Except per unit amounts, or as noted within the context of each footnote disclosure, the dollar amounts presented in the tabular data within these footnote disclosures are stated in millions of dollars.
Partnership Organization
Enterprise Products Partners L.P. is a publicly traded Delaware limited partnership, the common units of which are listed on the New York Stock Exchange (“NYSE”) under the ticker symbol “EPD.” Unless the context requires otherwise, references to “we,” “us,” “our” or “Enterprise Products Partners” are intended to mean the business and operations of Enterprise Products Partners L.P. and its consolidated subsidiaries.
We were formed in April 1998 to own and operate certain natural gas liquids (“NGLs”) related businesses of EPCO, Inc. (“EPCO”).

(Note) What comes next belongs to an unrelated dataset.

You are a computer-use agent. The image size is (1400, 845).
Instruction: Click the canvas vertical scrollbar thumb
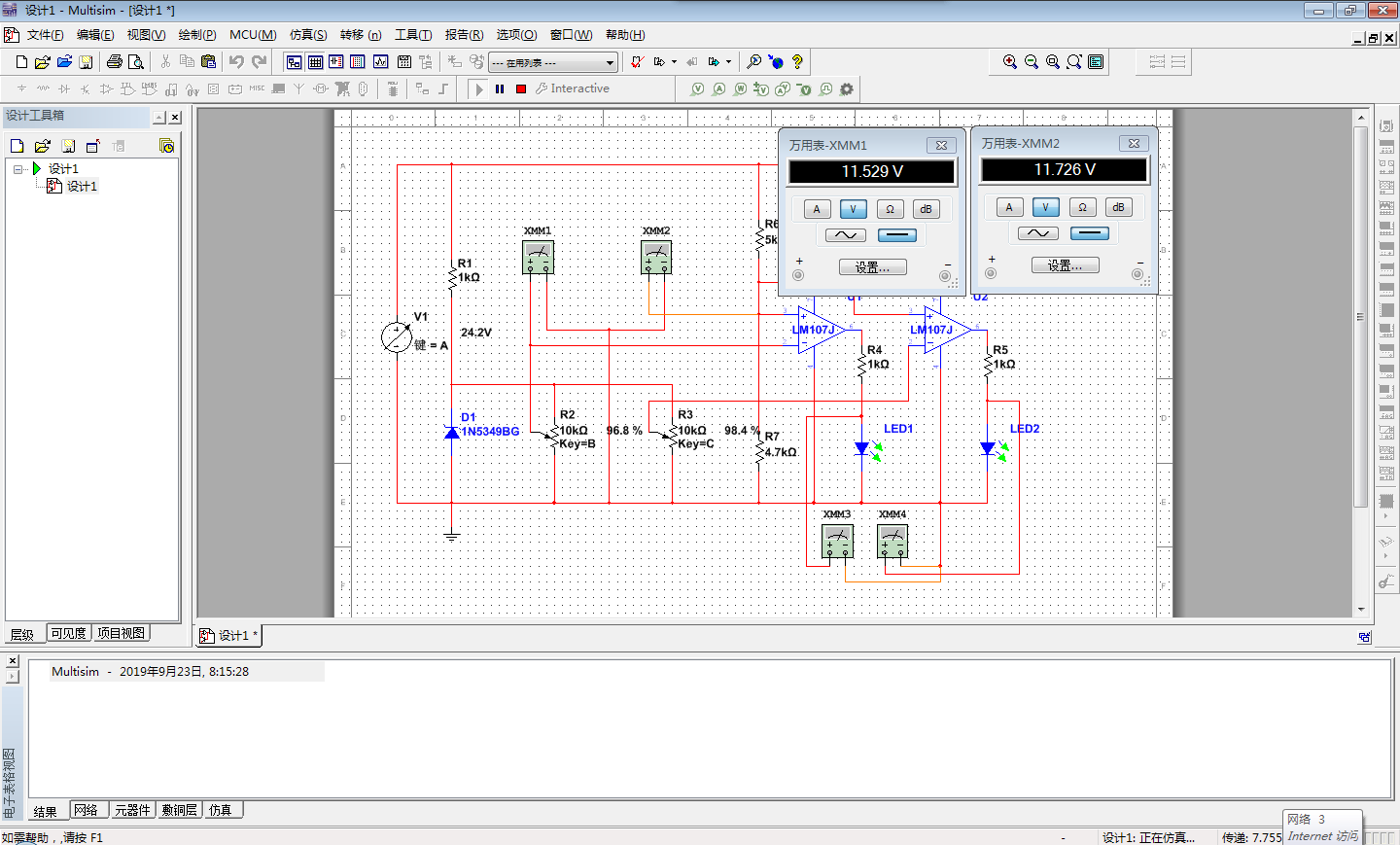tap(1360, 316)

We conduct substantially all of our business through our wholly owned subsidiary, Enterprise Products Operating LLC (“EPO”). We are owned 98% by our limited partners and 2% by Enterprise Products GP, LLC (our general partner, referred to as “EPGP”). EPGP is owned 100% by Enterprise GP Holdings L.P. (“Enterprise GP Holdings”), a publicly traded limited partnership, the units of which are listed on the NYSE under the ticker symbol “EPE.” The general partner of Enterprise GP Holdings is EPE Holdings, LLC (“EPE Holdings”), a wholly owned subsidiary of Dan Duncan LLC, all of the membership interests of which are owned by Dan L. Duncan. We, EPGP, Enterprise GP Holdings, EPE Holdings and Dan Duncan LLC are affiliates and under the common control of Dan L. Duncan, the Group Co-Chairman and controlling shareholder of EPCO.
References to “TEPPCO” mean TEPPCO Partners, L.P., a publicly traded limited partnership, the common units of which are listed on the NYSE under the ticker symbol “TPP.” References to “TEPPCO GP” refer to Texas Eastern Products Pipeline Company, LLC, which is the general partner of TEPPCO and is wholly owned by Enterprise GP Holdings.

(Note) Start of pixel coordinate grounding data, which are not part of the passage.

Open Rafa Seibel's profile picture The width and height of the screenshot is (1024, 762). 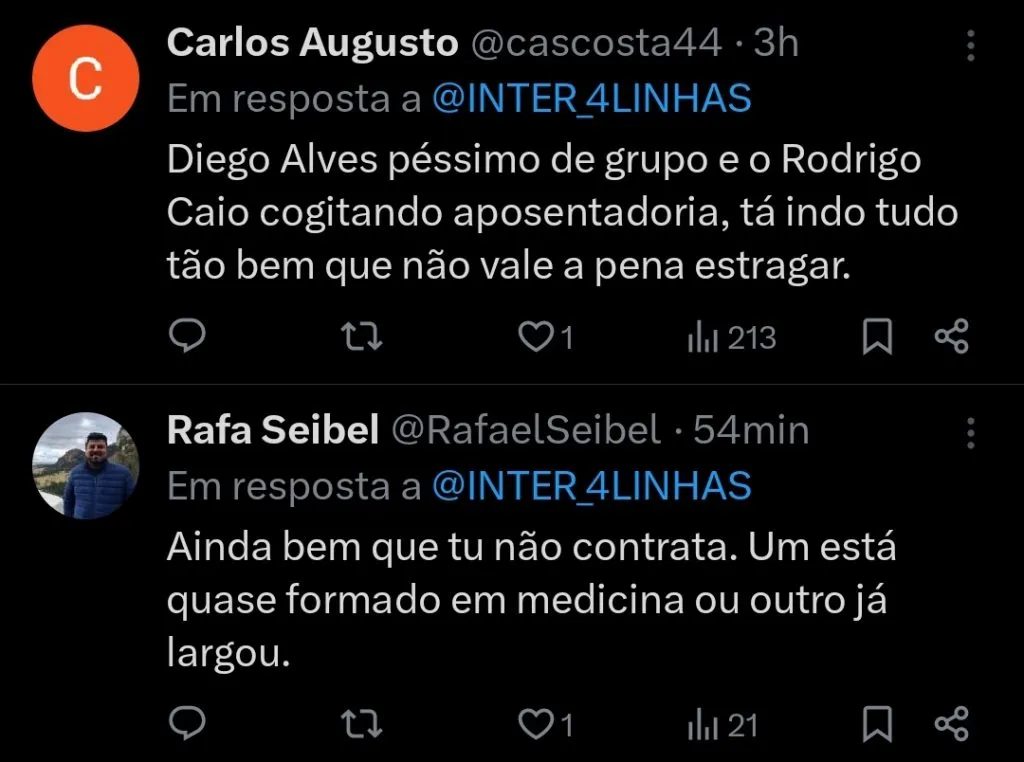(86, 465)
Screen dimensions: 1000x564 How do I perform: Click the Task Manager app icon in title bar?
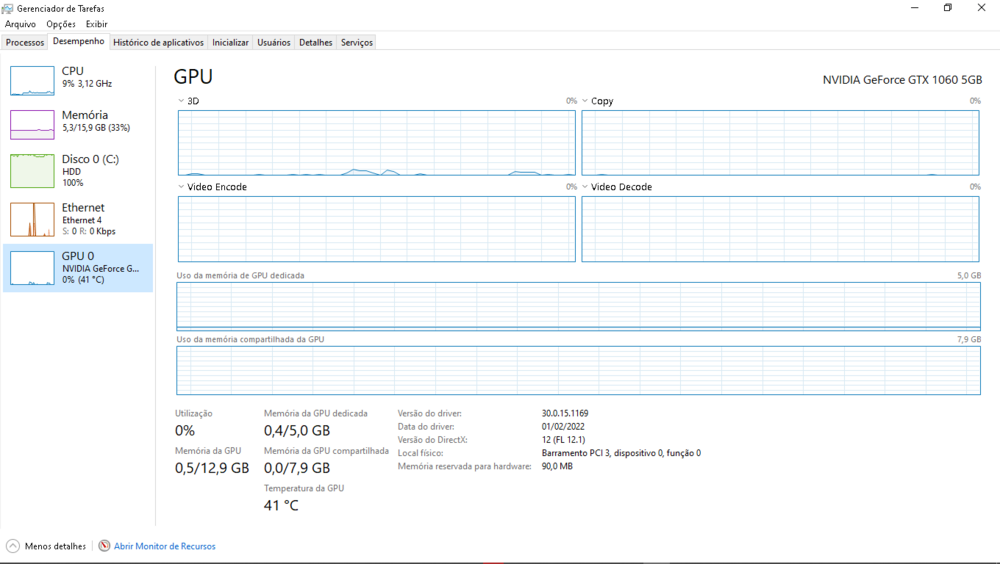pyautogui.click(x=9, y=8)
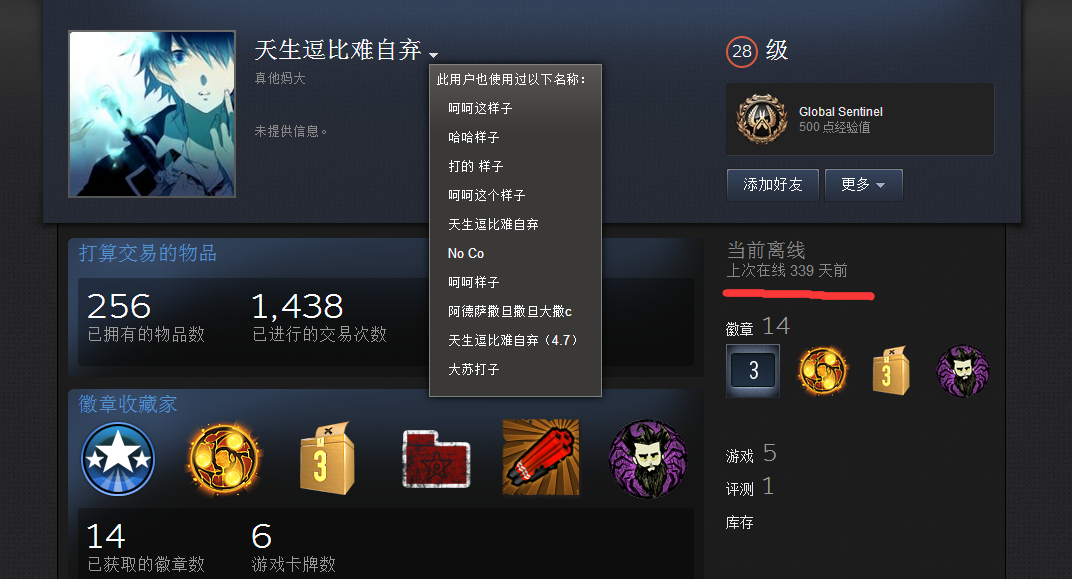Screen dimensions: 1072x579
Task: Click the red dynamite sticks badge
Action: tap(541, 457)
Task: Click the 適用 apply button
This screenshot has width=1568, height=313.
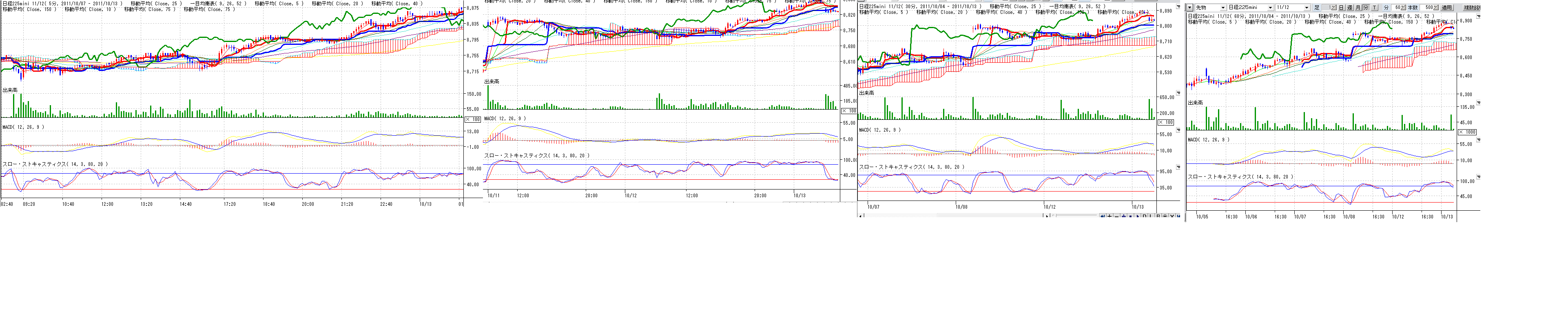Action: tap(1447, 8)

References to “Energy Transfer Equity” mean the business and operations of Energy Transfer Equity, L.P. and its consolidated subsidiaries. References to “LE GP” mean LE GP, LLC, which is the general partner of Energy Transfer Equity. Enterprise GP Holdings owns a noncontrolling interest in both LE GP and Energy Transfer Equity. Enterprise GP Holdings accounts for its investments in LE GP and Energy Transfer Equity using the equity method of accounting.
References to “Employee Partnerships” mean EPE Unit L.P. (“EPE Unit I”), EPE Unit II, L.P. (“EPE Unit II”), EPE Unit III, L.P. (“EPE Unit III”), Enterprise Unit L.P. (“Enterprise Unit”) and EPCO Unit L.P. (“EPCO Unit”), collectively, all of which are privately-held affiliates of EPCO.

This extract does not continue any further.